Eine Frage von besonderer moralischer Bedeutung soll am Mittwoch vom Gemeinderat endgültig geklärt werden: Es geht um das Projekt „Stolpersteine" und damit die Frage, wie die Stadt künftig der Ermordeten und Verfolgten der Nazi-Diktatur gedenken wird. Nachdem der Gemeinderat bereits 2004 und 2013 die Verlegung von Stolpersteinen im öffentlichen Straßenraum zweimal abgelehnt hat, haben sich die Vorzeichen inzwischen gedreht. Eine klare Mehrheit für das Projekt scheint zu stehen.
Die „Stolpersteine„ sind eine Aktion des Kölner Künstlers Gunter Demnig.

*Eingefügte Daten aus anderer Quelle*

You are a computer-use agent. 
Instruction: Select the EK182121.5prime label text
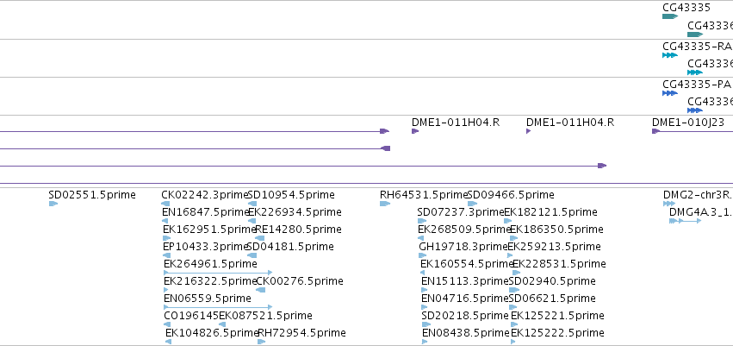[550, 212]
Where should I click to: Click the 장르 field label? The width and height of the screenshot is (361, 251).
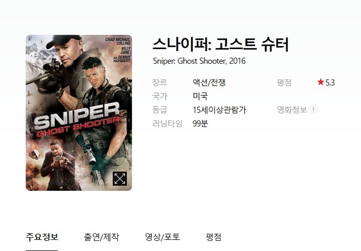(x=160, y=82)
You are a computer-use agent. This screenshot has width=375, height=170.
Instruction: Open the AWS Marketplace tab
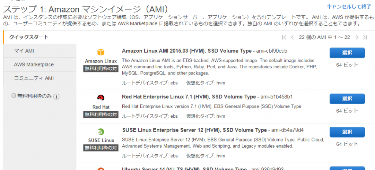(x=34, y=65)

Er begann Mitte der 80er Jahre in seiner Heimatstadt damit, seine Gedenksteine im öffentlichen Straßenbereich zu verlegen. Damit soll an das Schicksal der Menschen erinnert werden, die im Nationalsozialismus ermordet, deportiert, vertrieben oder in den Suizid getrieben wurden. Auf der in Messing gefassten Kopfplatte sind die Namen und einige Lebensdaten der Verfolgten eingraviert. Diese Form des Gedenkens fand vor allem durch ihre Schlichtheit eine enorme Resonanz. Denn sie lässt sich einfach und kostengünstig umsetzen, erinnert individuell an jedes einzelne Opfer und erzielt Wirkung im öffentlichen Raum. Inzwischen wurden über 70 000 „Stolpersteine„ in 1300 Städten und Gemeinden in ganz Deutschland und in Europa verlegt.

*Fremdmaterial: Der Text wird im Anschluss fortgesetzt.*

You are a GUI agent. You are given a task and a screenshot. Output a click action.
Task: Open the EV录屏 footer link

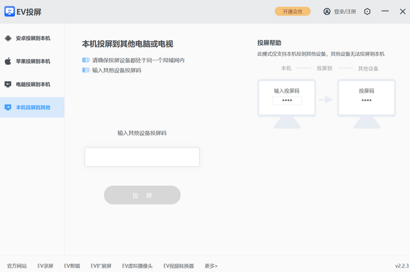45,266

Die Doppelstadt gehört zu den wenigen Ausnahmen, bei denen der Gemeinderat die Verlegung abgelehnt hat, zweimal allerdings ganz knapp. Die Auseinandersetzung war jeweils ein hochemotionales Politikum. Die Gegner von CDU und Freie Wähler argumentierten unter anderem, die Hausbesitzer müssten mit Wertverlusten rechnen, wenn vor ihrer Immobilie Stolpersteine verlegt würden.

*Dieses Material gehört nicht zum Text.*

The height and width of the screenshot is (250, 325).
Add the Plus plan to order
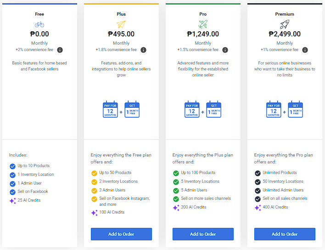[x=121, y=234]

Die Zeiten und Ansichten haben sich geändert. Letztes Jahr beantragten 23 der 40 Gemeinderäte in einem überfraktionellen Antrag eine erneute Abstimmung. Sie argumentieren, dass die Versuche, andere Formen des Gedenkens zu verfolgen, inzwischen gescheitert sind und dass dem Antisemitismus offensiv begegnet werden sollte. Die Steine sollen im übrigen alle gespendet werden, so dass auf die Stadt keine größeren Kosten zukommen. Der Antrag wird von Gemeinderäten aus allen Fraktionen unterstützt, mit Ausnahme der AfD. Der Fraktionsvorsitzende Martin Rothweiler spricht in einer Stellungnahme von „Spaltersteinen“, da sie die Bevölkerung polarisieren würde.
Die Unterstützer
Unterstützt wird der Antrag bisher von allen acht Stadträten der Grünen (Constanze Kaiser, Ulrike Salat, Cornelia Kunkis, Helga Baur, Oskar Hahn, Ulrike Merkle, Joachim v. Mirbach), sechs SPD-Stadträten (Frank Banse, Edgar Schurr, Brigitta Schäfer, Nicola Schurr, Siegfried Heinzmann, Bernd Lohmiller), allen vier FDP-Räten (Frank Bonath, Julia Decke, Kathrin Piazolo, Marcel Klinge), von drei Christdemokraten (Veronika Ballof, Katharina Hirt, Diana Kern-Epple) und zwei Freien Wählern (Ulrike Heggen, Steffen Ettwein). Möglicherweise werden noch weitere Stadträte bei der Abstimmung das Projekt unterstützen. Die CDU als größte Fraktion „wird unterschiedlich abstimmen“, erklärte der Fraktionsvorsitzende Klaus Martin. Er rechnet auch mit Enthaltungen.
Die öffentliche Gemeinderatsitzung beginnt am Mittwoch um 16 Uhr in der Neckarhalle Schwenningen. Der erste Tagesordnungspunkt ist die Abstimmung über die Stolpersteine. Anschließend wird der Haushalt verabschiedet.